Where are the links between ParentPort, Get Safe On-line and Childnet?

As Chairman of the Security Panel of the IT Livery Company  I recently hosted a round table to look at using support for the Cyber Champions programme to help draw the Banks and those running On-Line Payment and Transaction services into supporting a rationalisation of our current fragmented and under-funded on-line safety awareness programmes.  That  exercise is expected to begin under the aegis of the Information Society Alliance www.eurim.org.uk  and to focus on the business case for using better advice and guidance as a core part of marketing strategies for protecting market share  and winning new business at a time of recession. The success  of Talk Talk "Active Choice" already shows the potential.

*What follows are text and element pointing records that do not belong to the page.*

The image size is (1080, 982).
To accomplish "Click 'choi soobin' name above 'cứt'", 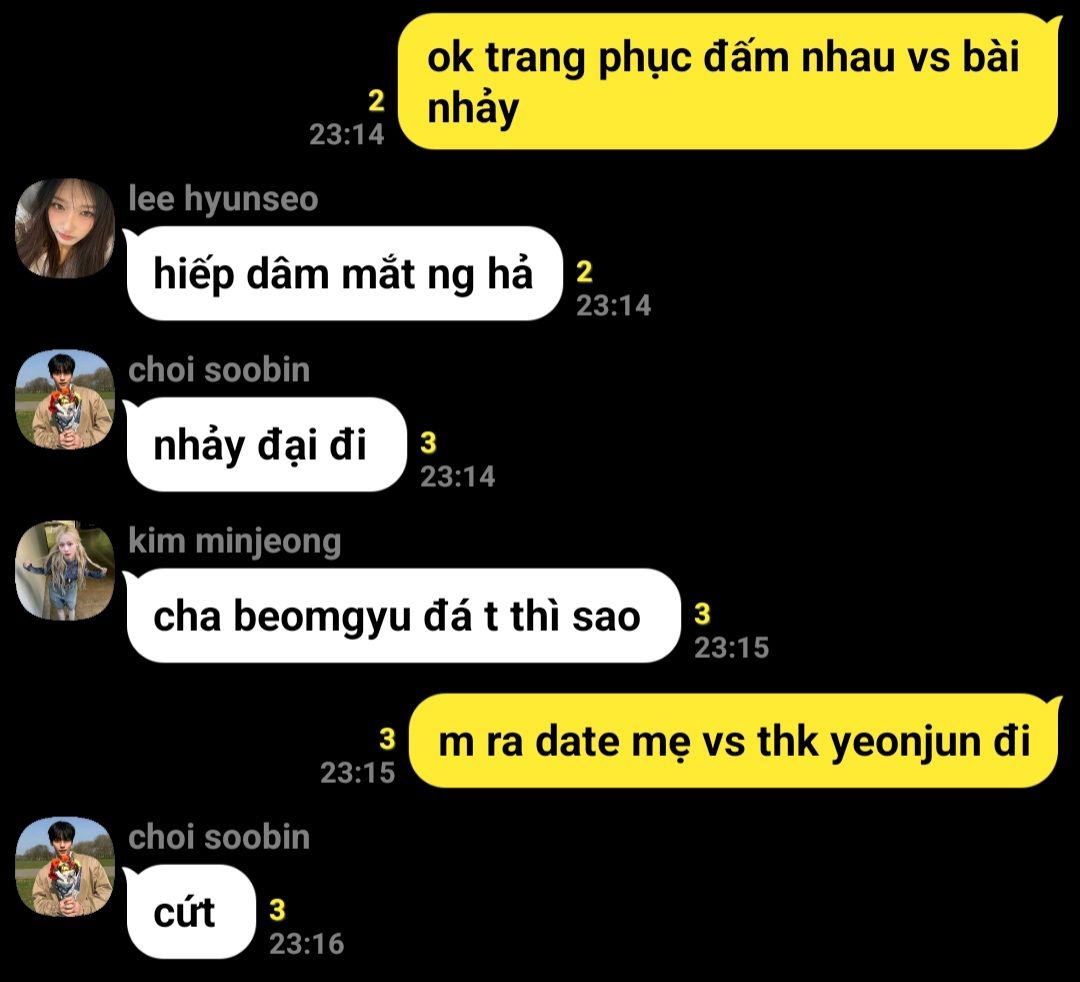I will [219, 837].
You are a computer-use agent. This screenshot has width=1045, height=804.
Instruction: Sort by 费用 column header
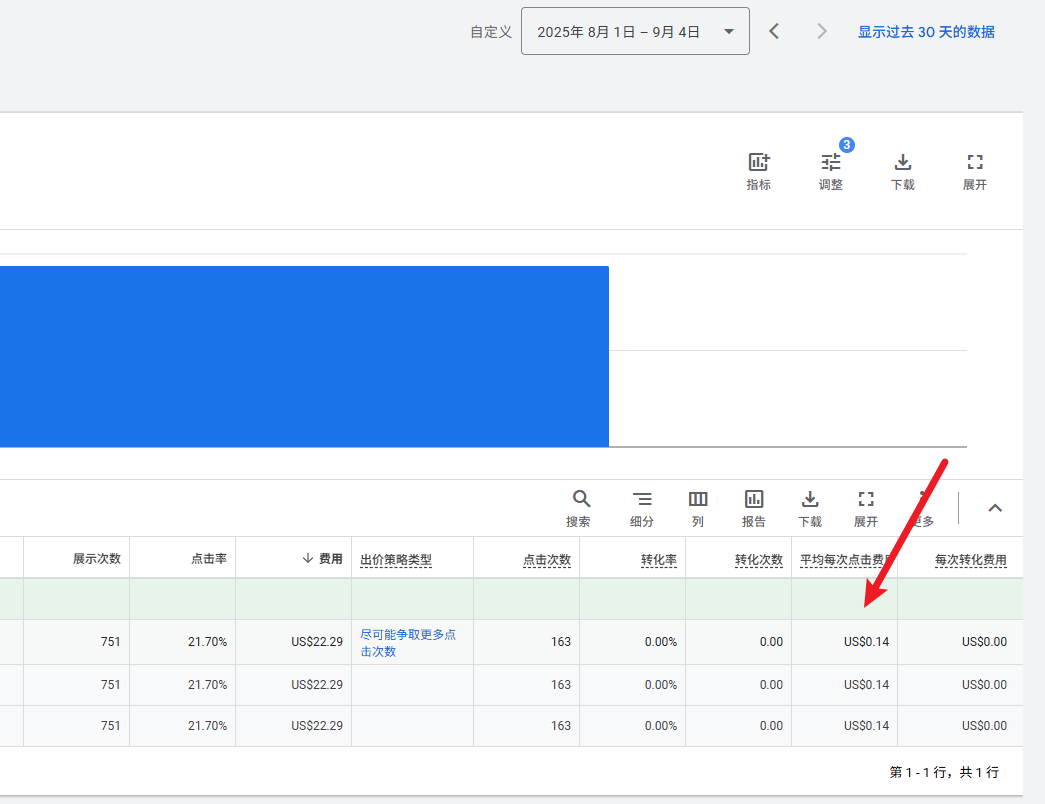tap(330, 559)
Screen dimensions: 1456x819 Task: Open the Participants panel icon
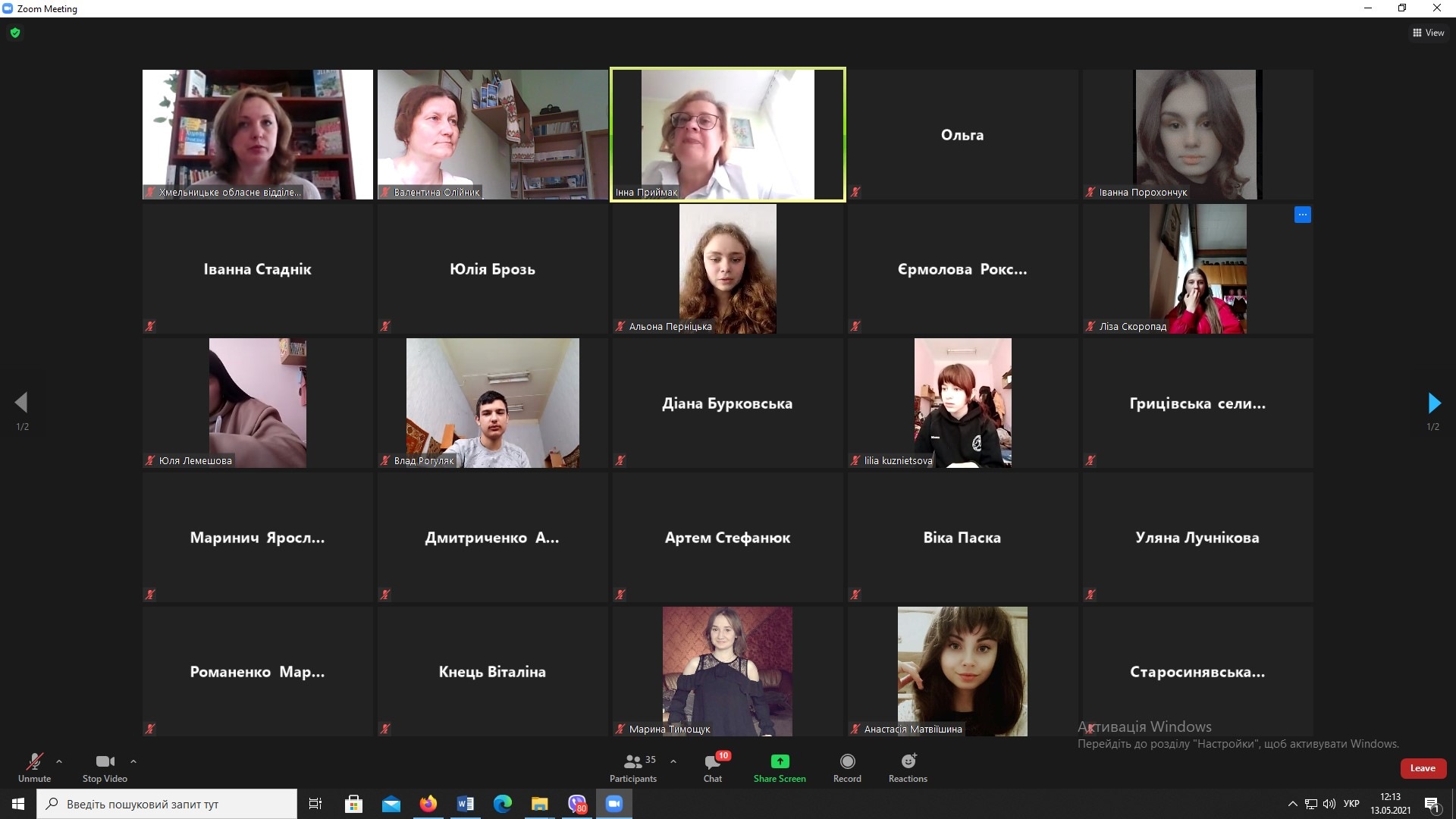(x=633, y=761)
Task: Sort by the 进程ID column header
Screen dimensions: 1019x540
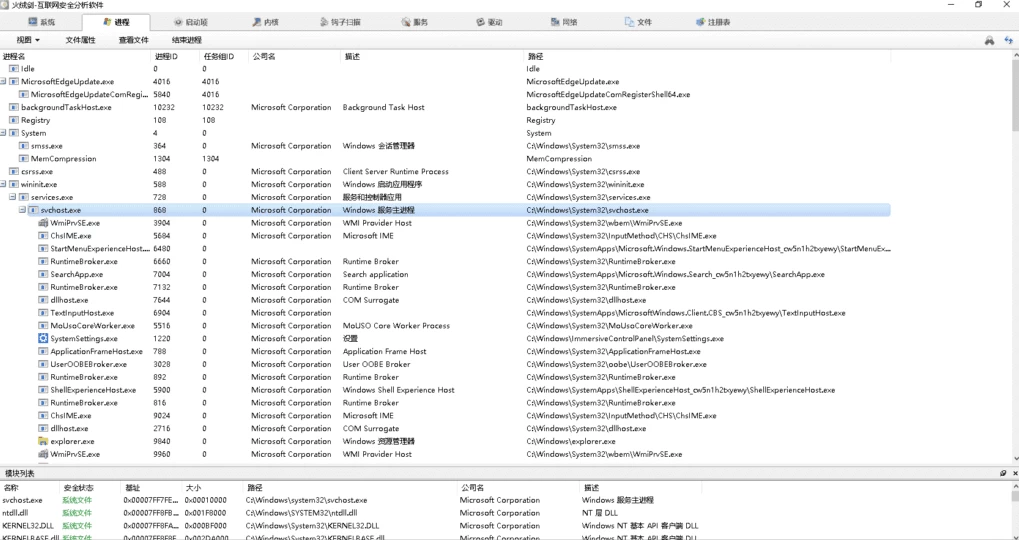Action: click(x=165, y=56)
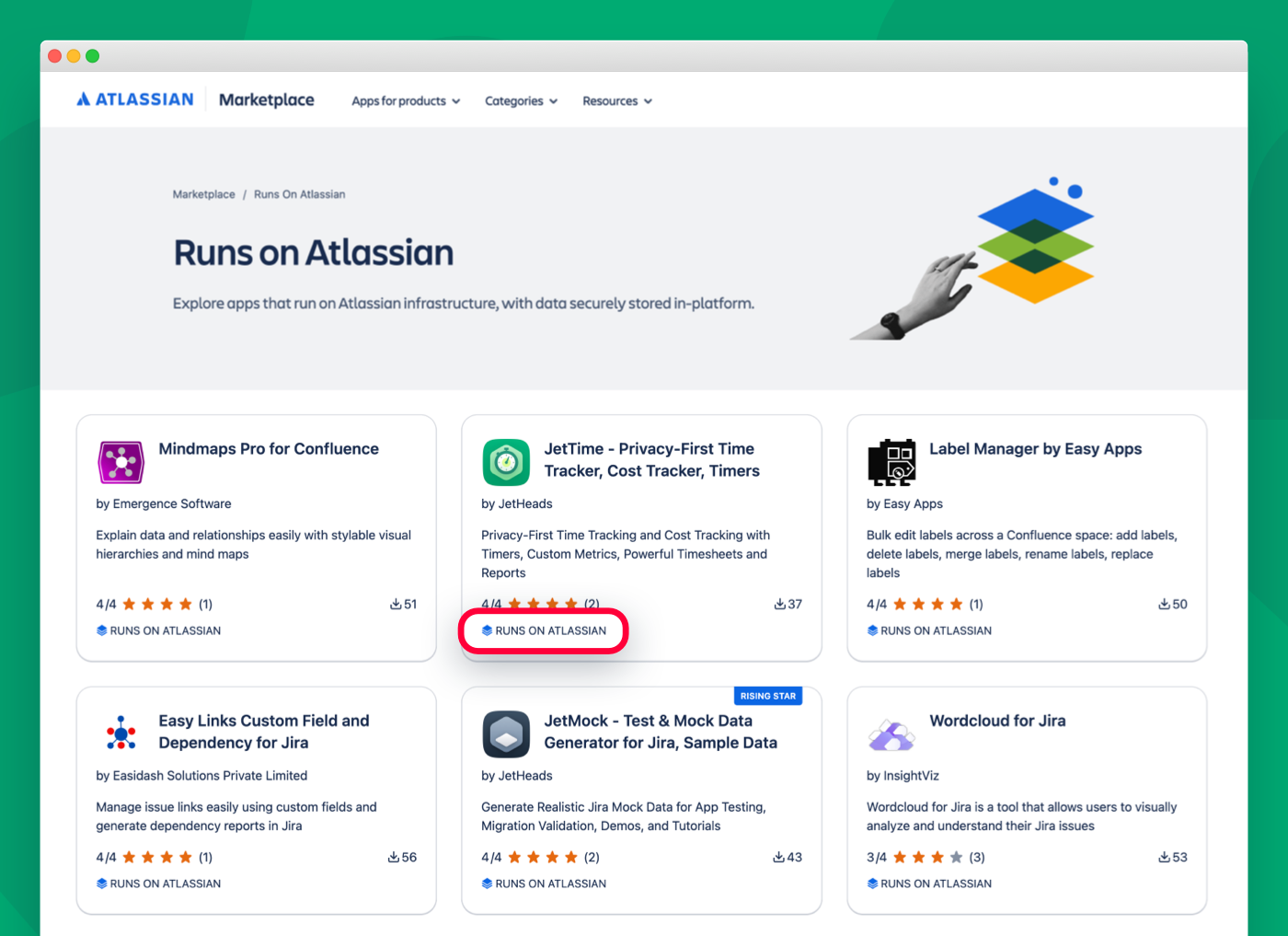Image resolution: width=1288 pixels, height=936 pixels.
Task: Click the Easy Links Custom Field app icon
Action: click(x=121, y=734)
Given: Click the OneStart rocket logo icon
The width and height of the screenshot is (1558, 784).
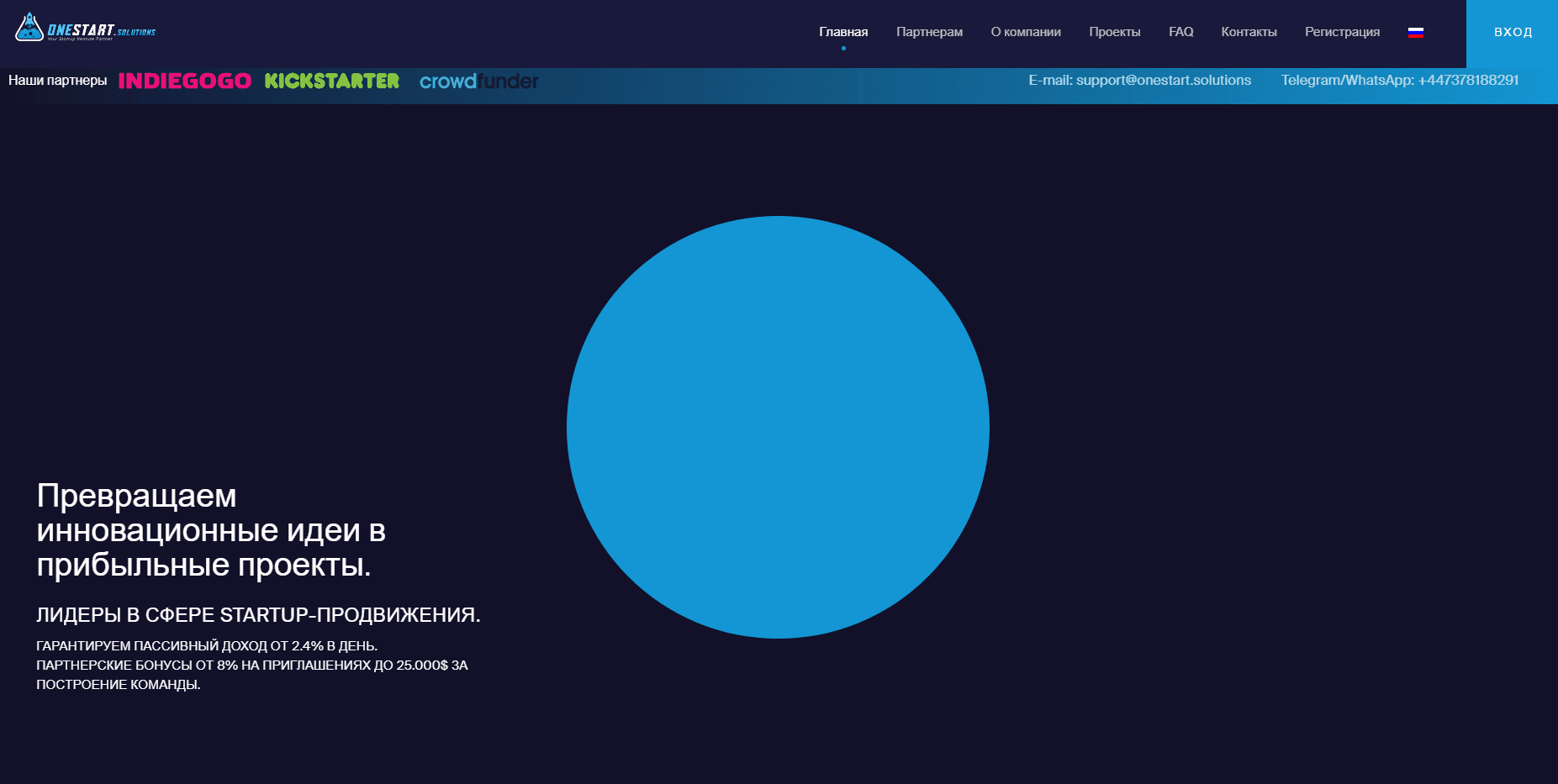Looking at the screenshot, I should click(x=29, y=28).
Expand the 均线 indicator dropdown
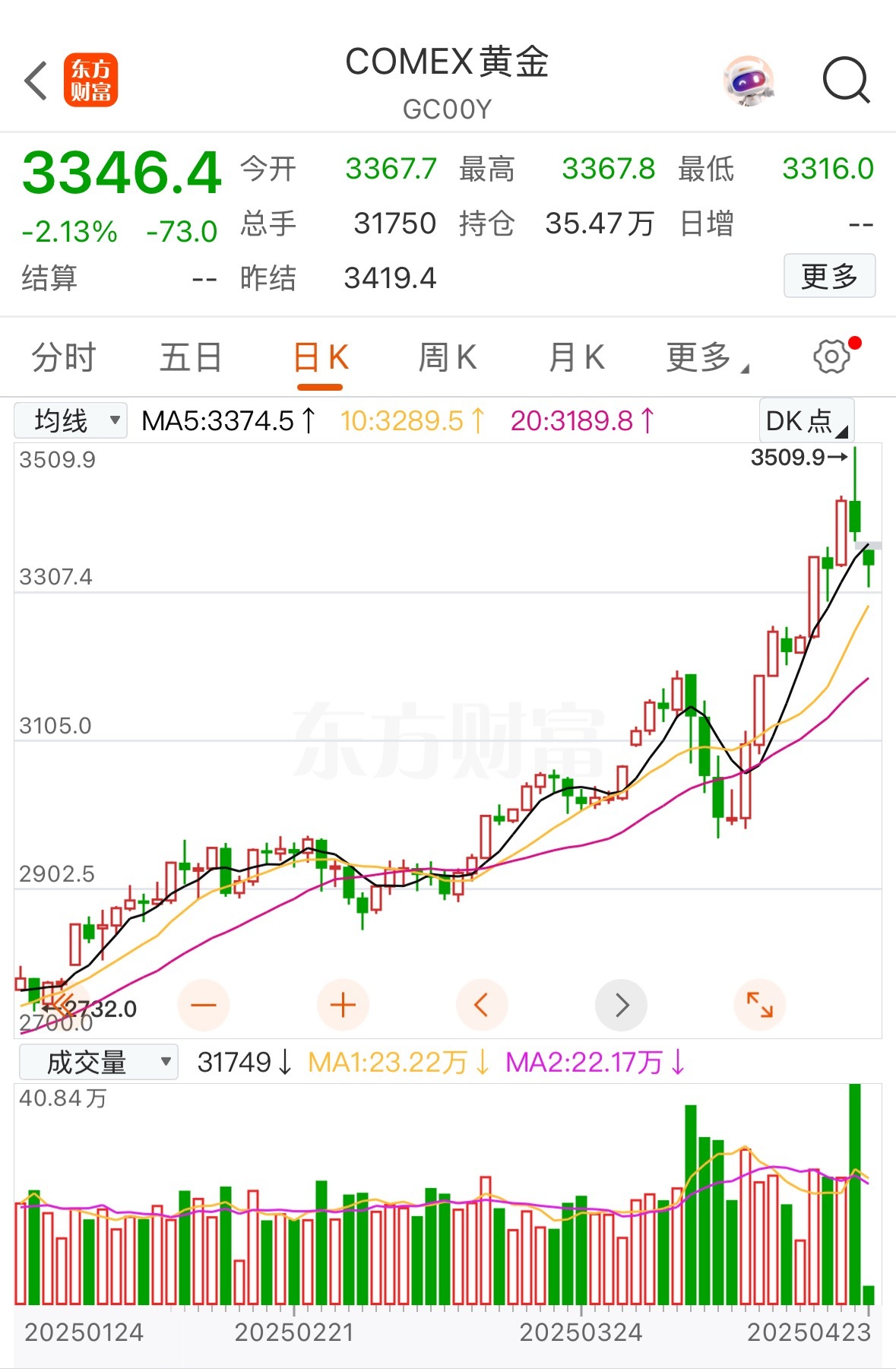 pyautogui.click(x=71, y=420)
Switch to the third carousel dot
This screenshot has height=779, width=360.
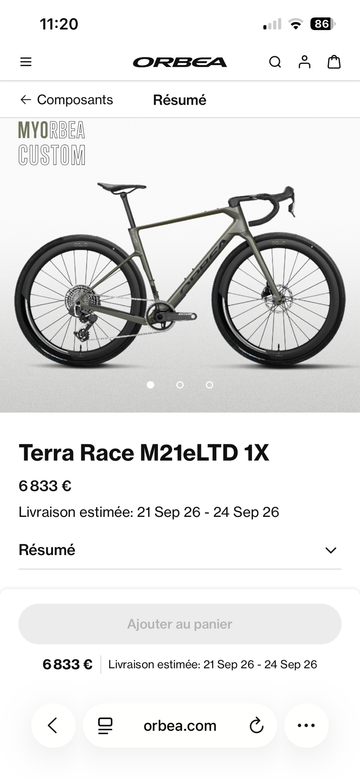pyautogui.click(x=210, y=385)
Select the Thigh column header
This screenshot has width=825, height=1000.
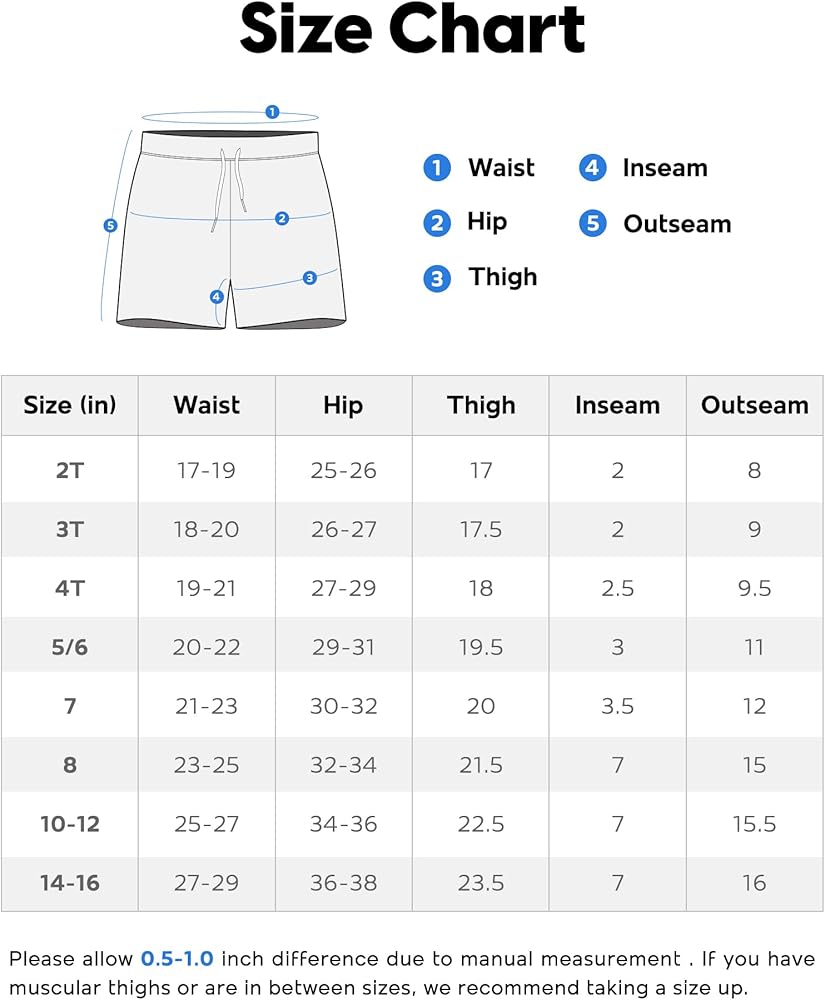[x=481, y=405]
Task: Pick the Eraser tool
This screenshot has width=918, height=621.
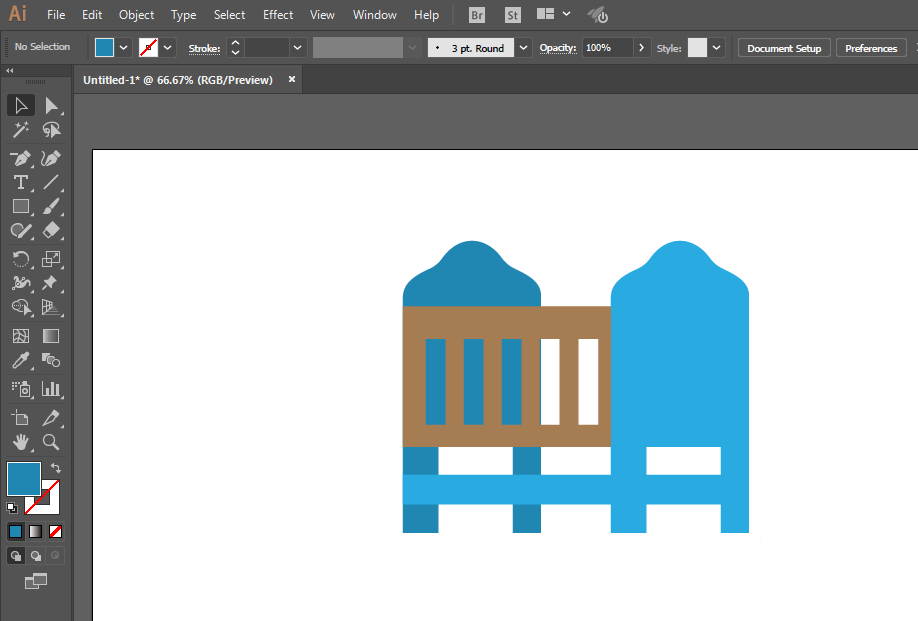Action: pyautogui.click(x=51, y=230)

I referred above to the need for a two campaigns.

The second is to harness the driving forces behind the planned legislation to "update" RIPA and force ISPs to retain communications data to better purpose.

It is not enought to simply reveal why the current proposals are as they are - despite the mounting evidence that what is proposed is a expensive way of weakening security. We have to demonstrate that there are better, cheaper ways of achieving the supposed objectives.

I hope to make time to blog on some thoughts for the second campaign shortly. I plan to link some of the more constructive discussions in the bar after yesterday's Scrambling for Safety to what I have learned recently about the scale and nature of some of the commercial monitoring services used by major ISPs and On-line transaction and payment services around the world, not just within the UK, to protect themselves and their customers.